The Caktus Hug Sensor Makes Sure You’re Drinking Enough Water

Summer’s all but over, but it’s no less important to stay hydrated. According to the CDC 43 percent of Americans drink fewer than four glasses of water a day, and while the actual amount you should drink varies from person to person, four glasses probably doesn’t cut it.

That’s where Caktus, a neat Finnish hardware startup that presented at TechLaunch’s second New Jersey demo day, comes into play. Their mission? To fix that dearth of drinking with an app and a curious sensor that straps onto your water bottle.

The sensor (called, adorably enough, the Hug) is a foam-lined gizmo that wraps itself around a water bottle and quietly tracks its motion. It’s not just a pint-sized koozie though — the Hug quietly monitors the bottle’s movements so it can provide its user with a rough idea how much fluid they’ve imbibed so far. Think of it as a giant Jawbone Up that straps onto your water receptacle and you’re on the right track.

As always though, the hardware is only part of the equation. A companion app (iOS only for now) uses an algorithm to suss out which of those motions actually correspond to the user lifting the bottle to drink and which are just noise caused by random movements.

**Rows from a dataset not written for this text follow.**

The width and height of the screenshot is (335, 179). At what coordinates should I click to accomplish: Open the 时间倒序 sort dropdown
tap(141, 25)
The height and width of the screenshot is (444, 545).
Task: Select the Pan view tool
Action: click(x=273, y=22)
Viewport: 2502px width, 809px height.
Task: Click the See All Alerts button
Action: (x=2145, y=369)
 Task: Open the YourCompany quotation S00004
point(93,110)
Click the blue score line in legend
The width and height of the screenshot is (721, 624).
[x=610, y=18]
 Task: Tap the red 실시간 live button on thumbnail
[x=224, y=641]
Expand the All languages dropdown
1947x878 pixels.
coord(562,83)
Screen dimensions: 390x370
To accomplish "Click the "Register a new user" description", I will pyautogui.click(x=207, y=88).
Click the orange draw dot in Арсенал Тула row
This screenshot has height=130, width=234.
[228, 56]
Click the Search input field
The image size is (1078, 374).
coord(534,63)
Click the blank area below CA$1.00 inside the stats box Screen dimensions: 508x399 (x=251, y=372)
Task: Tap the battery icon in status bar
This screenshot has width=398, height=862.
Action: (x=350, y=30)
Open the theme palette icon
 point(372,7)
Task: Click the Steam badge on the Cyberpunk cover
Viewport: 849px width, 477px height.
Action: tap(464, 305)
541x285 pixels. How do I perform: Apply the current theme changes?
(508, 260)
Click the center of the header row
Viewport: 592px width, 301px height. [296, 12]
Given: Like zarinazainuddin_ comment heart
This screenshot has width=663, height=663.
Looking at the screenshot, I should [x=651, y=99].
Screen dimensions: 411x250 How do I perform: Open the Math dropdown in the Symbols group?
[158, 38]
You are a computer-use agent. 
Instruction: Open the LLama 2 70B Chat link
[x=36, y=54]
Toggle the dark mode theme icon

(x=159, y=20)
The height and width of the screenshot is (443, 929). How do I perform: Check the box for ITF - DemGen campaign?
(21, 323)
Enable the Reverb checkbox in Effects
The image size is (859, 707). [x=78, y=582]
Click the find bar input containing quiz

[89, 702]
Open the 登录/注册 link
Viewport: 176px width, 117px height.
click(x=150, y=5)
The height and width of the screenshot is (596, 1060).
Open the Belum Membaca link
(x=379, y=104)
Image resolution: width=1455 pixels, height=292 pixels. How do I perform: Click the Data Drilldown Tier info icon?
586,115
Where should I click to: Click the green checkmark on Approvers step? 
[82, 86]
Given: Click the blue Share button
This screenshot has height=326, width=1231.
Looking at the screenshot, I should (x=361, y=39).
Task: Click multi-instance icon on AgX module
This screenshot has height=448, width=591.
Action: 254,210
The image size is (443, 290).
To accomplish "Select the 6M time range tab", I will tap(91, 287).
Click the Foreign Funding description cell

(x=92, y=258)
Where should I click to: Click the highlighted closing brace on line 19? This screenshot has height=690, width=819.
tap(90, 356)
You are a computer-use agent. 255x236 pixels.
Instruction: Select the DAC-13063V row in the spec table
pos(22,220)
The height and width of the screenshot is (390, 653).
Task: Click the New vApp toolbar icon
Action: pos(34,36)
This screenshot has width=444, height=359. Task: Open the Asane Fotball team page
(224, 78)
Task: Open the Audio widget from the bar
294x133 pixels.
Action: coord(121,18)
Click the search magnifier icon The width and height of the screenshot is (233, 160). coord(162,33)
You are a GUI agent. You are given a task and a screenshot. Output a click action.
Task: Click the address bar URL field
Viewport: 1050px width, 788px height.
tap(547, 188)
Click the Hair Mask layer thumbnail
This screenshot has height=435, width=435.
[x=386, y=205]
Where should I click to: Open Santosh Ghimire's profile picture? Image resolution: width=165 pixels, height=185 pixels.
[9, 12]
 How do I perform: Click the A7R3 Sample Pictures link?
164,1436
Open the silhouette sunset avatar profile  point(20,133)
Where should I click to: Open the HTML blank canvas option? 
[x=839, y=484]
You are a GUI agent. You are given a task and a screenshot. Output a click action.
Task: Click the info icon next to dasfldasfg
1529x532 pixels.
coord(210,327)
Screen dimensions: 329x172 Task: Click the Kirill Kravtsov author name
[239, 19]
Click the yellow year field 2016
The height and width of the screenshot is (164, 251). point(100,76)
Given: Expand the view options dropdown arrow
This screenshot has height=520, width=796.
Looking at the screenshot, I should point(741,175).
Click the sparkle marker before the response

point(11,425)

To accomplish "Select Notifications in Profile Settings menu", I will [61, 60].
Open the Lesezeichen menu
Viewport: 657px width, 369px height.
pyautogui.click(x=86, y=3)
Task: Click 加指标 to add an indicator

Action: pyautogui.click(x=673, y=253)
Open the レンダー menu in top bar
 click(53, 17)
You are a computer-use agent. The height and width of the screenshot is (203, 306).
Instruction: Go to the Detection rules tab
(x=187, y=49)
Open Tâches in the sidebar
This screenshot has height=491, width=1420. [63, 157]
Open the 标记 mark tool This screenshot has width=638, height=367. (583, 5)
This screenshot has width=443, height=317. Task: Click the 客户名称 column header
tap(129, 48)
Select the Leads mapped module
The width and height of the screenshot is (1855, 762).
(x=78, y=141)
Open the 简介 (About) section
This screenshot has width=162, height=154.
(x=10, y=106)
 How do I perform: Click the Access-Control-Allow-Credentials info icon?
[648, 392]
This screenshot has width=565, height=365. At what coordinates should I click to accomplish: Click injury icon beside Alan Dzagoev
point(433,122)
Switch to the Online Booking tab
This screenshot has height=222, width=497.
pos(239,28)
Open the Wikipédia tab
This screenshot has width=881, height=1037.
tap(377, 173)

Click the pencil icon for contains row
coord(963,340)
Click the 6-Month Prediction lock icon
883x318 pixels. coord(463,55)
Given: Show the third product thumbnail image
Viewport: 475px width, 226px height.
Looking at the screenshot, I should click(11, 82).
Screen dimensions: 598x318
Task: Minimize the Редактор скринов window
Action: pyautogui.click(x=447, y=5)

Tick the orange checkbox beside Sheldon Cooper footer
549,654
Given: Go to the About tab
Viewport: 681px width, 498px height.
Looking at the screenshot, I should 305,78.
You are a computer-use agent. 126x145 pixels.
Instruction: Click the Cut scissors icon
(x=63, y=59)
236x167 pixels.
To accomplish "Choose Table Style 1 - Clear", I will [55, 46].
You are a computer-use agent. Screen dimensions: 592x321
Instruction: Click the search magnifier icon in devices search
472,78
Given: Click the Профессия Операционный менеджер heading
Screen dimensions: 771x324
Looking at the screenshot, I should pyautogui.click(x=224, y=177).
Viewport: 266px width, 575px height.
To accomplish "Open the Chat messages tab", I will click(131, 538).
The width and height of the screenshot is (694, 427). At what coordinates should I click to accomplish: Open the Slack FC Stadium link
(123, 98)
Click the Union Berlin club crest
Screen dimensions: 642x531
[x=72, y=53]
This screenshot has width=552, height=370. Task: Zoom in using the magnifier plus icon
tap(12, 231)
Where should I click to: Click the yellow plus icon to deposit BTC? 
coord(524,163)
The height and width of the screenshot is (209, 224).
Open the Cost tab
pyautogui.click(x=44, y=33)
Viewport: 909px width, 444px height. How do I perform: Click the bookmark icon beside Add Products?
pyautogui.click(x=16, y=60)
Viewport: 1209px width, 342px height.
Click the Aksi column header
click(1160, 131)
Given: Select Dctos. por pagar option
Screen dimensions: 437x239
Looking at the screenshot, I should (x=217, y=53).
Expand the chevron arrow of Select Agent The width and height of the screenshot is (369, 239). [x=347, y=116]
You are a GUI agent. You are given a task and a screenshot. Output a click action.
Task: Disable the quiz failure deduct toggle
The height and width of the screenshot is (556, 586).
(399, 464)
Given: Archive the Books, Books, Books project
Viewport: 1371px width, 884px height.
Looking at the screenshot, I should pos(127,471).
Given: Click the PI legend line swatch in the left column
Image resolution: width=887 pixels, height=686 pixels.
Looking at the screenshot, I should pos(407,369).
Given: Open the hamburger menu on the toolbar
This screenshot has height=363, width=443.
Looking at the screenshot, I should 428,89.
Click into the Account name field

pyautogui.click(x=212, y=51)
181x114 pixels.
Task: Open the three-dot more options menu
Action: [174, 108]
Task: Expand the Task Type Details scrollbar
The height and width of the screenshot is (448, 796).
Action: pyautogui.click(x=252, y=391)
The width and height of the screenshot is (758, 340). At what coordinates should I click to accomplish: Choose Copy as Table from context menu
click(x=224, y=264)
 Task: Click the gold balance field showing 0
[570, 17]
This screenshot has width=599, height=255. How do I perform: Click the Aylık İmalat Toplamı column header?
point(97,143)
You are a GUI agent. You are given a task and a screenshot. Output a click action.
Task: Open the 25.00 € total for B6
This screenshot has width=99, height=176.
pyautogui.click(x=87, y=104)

The app also tracks ambient temperature and keeps tabs on what sorts of exercise you’re doing (you still have to punch that in yourself) so it can update your hydration goal in real time.

To hear founder Panu Keski-Pukkila tell it, the Hug (and the rest of Caktus) was born out of pure necessity. An avid extreme athlete, he grew used to his girlfriend reminding him to drink more water while he was out carving up slopes in the Alps. When she moved to New York, though, that useful feedback mechanism disappeared and Keski-Pukkila set out to create something that could fill that particular hydro-centric void.

And you know what? As downright kooky as the whole thing sounds, the combo of the Hug sensor and the app actually worked really well. In a brief demo, the sensor was accurately able to determine that roughly two ounces of water were squeezed out of the bottle, and the partner app updated almost immediately. With the Hug, you’re not quantifying yourself so much as you’re quantifying the stuff that goes in your body. That said, the team is taking a proactive approach when it comes to all those fitness-tracking gizmos floating around out there. They’ve already managed to bake in Fitbit support so users won’t have to punch in how many glasses of water they’ve downed in a day.

For now the device is still strictly in its prototype phase, but the team is eagerly working to get the Hug, its partner app, and a dev-friendly API ready for prime time by early next year. So far they’ve locked up $25k in seed funding from the TechLaunch accelerator, and they plan to launch a crowdfunding campaign in early 2014 to lock up the cash necessary to start producing these things en masse.